MATERIALS PROVIDED ▸
-.-.-
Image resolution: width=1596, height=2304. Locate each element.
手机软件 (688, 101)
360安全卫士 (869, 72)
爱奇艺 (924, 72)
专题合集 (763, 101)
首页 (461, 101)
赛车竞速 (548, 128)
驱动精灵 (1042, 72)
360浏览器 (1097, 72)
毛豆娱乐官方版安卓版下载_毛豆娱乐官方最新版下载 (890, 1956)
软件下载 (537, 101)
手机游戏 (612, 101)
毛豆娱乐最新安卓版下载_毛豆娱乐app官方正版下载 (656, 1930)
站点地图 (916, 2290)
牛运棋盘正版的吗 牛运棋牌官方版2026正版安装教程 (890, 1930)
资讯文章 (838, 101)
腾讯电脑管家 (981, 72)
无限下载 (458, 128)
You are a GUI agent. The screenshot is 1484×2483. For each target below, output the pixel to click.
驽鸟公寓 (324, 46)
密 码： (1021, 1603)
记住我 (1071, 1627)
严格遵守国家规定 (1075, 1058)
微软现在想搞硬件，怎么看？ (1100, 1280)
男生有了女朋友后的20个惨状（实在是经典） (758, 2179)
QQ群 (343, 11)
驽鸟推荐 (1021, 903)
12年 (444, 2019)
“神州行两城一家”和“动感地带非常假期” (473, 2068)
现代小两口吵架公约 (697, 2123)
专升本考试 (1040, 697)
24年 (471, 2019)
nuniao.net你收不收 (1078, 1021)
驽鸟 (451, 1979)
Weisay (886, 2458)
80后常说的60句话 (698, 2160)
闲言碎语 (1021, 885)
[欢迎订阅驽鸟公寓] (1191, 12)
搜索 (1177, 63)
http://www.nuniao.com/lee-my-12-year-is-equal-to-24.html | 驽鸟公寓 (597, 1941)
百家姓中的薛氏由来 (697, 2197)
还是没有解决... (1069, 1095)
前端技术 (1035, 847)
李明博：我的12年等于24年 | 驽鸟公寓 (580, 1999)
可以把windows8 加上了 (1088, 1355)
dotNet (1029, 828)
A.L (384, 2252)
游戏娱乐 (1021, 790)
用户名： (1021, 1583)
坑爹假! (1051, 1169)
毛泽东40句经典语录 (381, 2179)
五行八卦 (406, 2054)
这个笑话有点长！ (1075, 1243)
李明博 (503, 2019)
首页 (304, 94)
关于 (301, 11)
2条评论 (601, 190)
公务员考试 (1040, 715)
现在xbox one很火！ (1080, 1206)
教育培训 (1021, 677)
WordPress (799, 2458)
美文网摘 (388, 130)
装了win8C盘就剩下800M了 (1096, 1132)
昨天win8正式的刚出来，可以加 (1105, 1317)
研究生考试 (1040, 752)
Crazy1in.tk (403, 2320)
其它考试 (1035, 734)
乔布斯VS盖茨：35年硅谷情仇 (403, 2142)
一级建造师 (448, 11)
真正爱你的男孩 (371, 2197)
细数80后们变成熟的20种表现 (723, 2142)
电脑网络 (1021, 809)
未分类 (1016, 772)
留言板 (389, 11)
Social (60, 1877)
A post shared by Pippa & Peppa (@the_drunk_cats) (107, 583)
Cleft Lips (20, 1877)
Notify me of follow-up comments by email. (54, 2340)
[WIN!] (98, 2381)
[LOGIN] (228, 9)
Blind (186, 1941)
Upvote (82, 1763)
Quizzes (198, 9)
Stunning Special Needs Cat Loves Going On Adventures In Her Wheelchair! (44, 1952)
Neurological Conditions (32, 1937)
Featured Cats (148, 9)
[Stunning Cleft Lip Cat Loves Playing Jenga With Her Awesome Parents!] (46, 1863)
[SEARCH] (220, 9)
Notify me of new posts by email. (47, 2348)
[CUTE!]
-.-.-
ASSIGNMENT ▸
Retype exactly, and only, the lines above from the one where "360浏览器 (1097, 72)" occurs up to and including the one where "QQ群 (343, 11)" occurs.

TASK SOLUTION ▸
360浏览器 (1097, 72)
毛豆娱乐官方版安卓版下载_毛豆娱乐官方最新版下载 (890, 1956)
软件下载 (537, 101)
手机游戏 (612, 101)
毛豆娱乐最新安卓版下载_毛豆娱乐app官方正版下载 (656, 1930)
站点地图 (916, 2290)
牛运棋盘正版的吗 牛运棋牌官方版2026正版安装教程 (890, 1930)
资讯文章 (838, 101)
腾讯电脑管家 (981, 72)
无限下载 (458, 128)
You are a GUI agent. The screenshot is 1484×2483. For each target below, output the pixel to click.
驽鸟公寓 (324, 46)
密 码： (1021, 1603)
记住我 (1071, 1627)
严格遵守国家规定 (1075, 1058)
微软现在想搞硬件，怎么看？ (1100, 1280)
男生有了女朋友后的20个惨状（实在是经典） (758, 2179)
QQ群 (343, 11)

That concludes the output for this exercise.